### Your instructions
Your job is to reproduce all of the data exactly.
=== Supplied information ===
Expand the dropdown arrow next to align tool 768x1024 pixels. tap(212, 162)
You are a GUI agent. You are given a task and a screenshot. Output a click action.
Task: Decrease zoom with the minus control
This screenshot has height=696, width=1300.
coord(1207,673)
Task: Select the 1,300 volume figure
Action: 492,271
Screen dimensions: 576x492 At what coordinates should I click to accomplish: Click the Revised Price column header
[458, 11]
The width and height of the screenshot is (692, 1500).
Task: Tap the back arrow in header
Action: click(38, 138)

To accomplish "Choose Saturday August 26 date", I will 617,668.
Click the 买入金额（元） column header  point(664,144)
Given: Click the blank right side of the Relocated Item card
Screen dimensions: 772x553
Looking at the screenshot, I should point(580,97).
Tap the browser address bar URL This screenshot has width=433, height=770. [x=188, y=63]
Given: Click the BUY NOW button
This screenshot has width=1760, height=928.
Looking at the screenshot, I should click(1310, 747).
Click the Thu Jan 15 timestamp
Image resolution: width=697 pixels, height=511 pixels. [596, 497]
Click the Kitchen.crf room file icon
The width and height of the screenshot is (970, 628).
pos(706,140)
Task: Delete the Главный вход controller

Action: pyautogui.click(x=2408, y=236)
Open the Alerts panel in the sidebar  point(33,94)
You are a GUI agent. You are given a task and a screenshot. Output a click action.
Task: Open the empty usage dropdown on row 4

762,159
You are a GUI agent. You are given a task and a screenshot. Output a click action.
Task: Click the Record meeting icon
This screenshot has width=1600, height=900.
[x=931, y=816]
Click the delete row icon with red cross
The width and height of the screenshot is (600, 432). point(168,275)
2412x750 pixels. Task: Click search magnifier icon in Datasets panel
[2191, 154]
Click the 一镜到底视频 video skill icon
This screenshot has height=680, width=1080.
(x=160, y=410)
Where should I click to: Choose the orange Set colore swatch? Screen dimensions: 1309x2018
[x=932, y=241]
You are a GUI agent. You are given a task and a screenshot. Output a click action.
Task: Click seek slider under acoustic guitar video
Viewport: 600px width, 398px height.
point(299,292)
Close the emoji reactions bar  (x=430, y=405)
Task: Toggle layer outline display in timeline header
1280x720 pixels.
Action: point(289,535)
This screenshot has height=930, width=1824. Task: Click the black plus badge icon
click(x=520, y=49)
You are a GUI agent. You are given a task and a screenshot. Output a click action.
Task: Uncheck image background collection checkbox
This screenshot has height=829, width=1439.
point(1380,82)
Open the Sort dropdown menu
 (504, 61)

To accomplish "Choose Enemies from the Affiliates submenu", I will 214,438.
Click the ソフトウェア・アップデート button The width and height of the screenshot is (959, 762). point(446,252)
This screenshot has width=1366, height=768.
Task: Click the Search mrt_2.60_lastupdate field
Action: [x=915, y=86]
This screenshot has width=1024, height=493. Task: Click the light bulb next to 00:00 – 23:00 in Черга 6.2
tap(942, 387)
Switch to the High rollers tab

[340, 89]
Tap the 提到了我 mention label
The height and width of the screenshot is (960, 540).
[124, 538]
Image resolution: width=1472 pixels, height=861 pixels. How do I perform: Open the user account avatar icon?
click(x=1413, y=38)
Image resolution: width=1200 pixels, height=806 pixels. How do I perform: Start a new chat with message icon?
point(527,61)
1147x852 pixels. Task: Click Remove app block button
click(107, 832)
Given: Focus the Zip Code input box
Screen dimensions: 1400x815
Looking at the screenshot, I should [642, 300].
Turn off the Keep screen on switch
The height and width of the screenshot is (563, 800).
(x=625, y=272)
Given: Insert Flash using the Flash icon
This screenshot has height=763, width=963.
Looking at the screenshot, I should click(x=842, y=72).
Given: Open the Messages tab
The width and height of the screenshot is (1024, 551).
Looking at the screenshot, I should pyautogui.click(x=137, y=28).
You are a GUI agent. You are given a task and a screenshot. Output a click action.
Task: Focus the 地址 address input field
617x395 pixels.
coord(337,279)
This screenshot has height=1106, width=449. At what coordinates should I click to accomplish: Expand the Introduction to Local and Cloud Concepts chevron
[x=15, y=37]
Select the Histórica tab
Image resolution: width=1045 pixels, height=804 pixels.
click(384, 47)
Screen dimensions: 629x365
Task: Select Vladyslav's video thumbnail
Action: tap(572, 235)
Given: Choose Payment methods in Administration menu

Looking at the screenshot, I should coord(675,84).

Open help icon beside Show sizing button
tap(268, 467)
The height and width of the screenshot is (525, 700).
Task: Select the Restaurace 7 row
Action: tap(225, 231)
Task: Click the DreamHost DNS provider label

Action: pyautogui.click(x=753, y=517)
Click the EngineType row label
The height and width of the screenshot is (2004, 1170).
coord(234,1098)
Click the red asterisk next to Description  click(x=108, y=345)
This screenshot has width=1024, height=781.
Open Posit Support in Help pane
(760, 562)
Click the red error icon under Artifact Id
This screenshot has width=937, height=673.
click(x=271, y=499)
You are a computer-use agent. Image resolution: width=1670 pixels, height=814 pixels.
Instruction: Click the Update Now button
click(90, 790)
===
### Exercise answer
Expand the dropdown arrow next to align tool 768x1024 pixels. tap(212, 162)
You are a GUI agent. You are given a task and a screenshot. Output a click action.
Task: Decrease zoom with the minus control
This screenshot has height=696, width=1300.
coord(1207,673)
Task: Select the 1,300 volume figure
Action: 492,271
Screen dimensions: 576x492 At what coordinates should I click to accomplish: Click the Revised Price column header
[458, 11]
The width and height of the screenshot is (692, 1500).
Task: Tap the back arrow in header
Action: click(38, 138)

To accomplish "Choose Saturday August 26 date", I will 617,668.
Click the 买入金额（元） column header  point(664,144)
Given: Click the blank right side of the Relocated Item card
Screen dimensions: 772x553
Looking at the screenshot, I should point(580,97).
Tap the browser address bar URL This screenshot has width=433, height=770. [x=188, y=63]
Given: Click the BUY NOW button
This screenshot has width=1760, height=928.
Looking at the screenshot, I should click(1310, 747).
Click the Thu Jan 15 timestamp
Image resolution: width=697 pixels, height=511 pixels. [596, 497]
Click the Kitchen.crf room file icon
The width and height of the screenshot is (970, 628).
pos(706,140)
Task: Delete the Главный вход controller

Action: pyautogui.click(x=2408, y=236)
Open the Alerts panel in the sidebar  point(33,94)
You are a GUI agent. You are given a task and a screenshot. Output a click action.
Task: Open the empty usage dropdown on row 4

762,159
You are a GUI agent. You are given a task and a screenshot. Output a click action.
Task: Click the Record meeting icon
This screenshot has width=1600, height=900.
[x=931, y=816]
Click the delete row icon with red cross
The width and height of the screenshot is (600, 432). point(168,275)
2412x750 pixels. Task: Click search magnifier icon in Datasets panel
[2191, 154]
Click the 一镜到底视频 video skill icon
This screenshot has height=680, width=1080.
(x=160, y=410)
Where should I click to: Choose the orange Set colore swatch? Screen dimensions: 1309x2018
[x=932, y=241]
You are a GUI agent. You are given a task and a screenshot. Output a click action.
Task: Click seek slider under acoustic guitar video
Viewport: 600px width, 398px height.
point(299,292)
Close the emoji reactions bar  (x=430, y=405)
Task: Toggle layer outline display in timeline header
1280x720 pixels.
Action: point(289,535)
This screenshot has height=930, width=1824. Task: Click the black plus badge icon
click(x=520, y=49)
You are a GUI agent. You are given a task and a screenshot. Output a click action.
Task: Uncheck image background collection checkbox
This screenshot has height=829, width=1439.
point(1380,82)
Open the Sort dropdown menu
 (504, 61)

To accomplish "Choose Enemies from the Affiliates submenu", I will 214,438.
Click the ソフトウェア・アップデート button The width and height of the screenshot is (959, 762). point(446,252)
This screenshot has width=1366, height=768.
Task: Click the Search mrt_2.60_lastupdate field
Action: [x=915, y=86]
This screenshot has width=1024, height=493. Task: Click the light bulb next to 00:00 – 23:00 in Черга 6.2
tap(942, 387)
Switch to the High rollers tab

[340, 89]
Tap the 提到了我 mention label
The height and width of the screenshot is (960, 540).
[124, 538]
Image resolution: width=1472 pixels, height=861 pixels. How do I perform: Open the user account avatar icon?
click(x=1413, y=38)
Image resolution: width=1200 pixels, height=806 pixels. How do I perform: Start a new chat with message icon?
point(527,61)
1147x852 pixels. Task: Click Remove app block button
click(107, 832)
Given: Focus the Zip Code input box
Screen dimensions: 1400x815
Looking at the screenshot, I should [642, 300].
Turn off the Keep screen on switch
The height and width of the screenshot is (563, 800).
(x=625, y=272)
Given: Insert Flash using the Flash icon
This screenshot has height=763, width=963.
Looking at the screenshot, I should click(x=842, y=72).
Given: Open the Messages tab
The width and height of the screenshot is (1024, 551).
Looking at the screenshot, I should pyautogui.click(x=137, y=28).
You are a GUI agent. You are given a task and a screenshot. Output a click action.
Task: Focus the 地址 address input field
617x395 pixels.
coord(337,279)
This screenshot has height=1106, width=449. At what coordinates should I click to accomplish: Expand the Introduction to Local and Cloud Concepts chevron
[x=15, y=37]
Select the Histórica tab
Image resolution: width=1045 pixels, height=804 pixels.
click(384, 47)
Screen dimensions: 629x365
Task: Select Vladyslav's video thumbnail
Action: tap(572, 235)
Given: Choose Payment methods in Administration menu

Looking at the screenshot, I should coord(675,84).

Open help icon beside Show sizing button
tap(268, 467)
The height and width of the screenshot is (525, 700).
Task: Select the Restaurace 7 row
Action: tap(225, 231)
Task: Click the DreamHost DNS provider label

Action: pyautogui.click(x=753, y=517)
Click the EngineType row label
The height and width of the screenshot is (2004, 1170).
coord(234,1098)
Click the red asterisk next to Description  click(x=108, y=345)
This screenshot has width=1024, height=781.
Open Posit Support in Help pane
(760, 562)
Click the red error icon under Artifact Id
This screenshot has width=937, height=673.
click(x=271, y=499)
You are a computer-use agent. Image resolution: width=1670 pixels, height=814 pixels.
Instruction: Click the Update Now button
click(90, 790)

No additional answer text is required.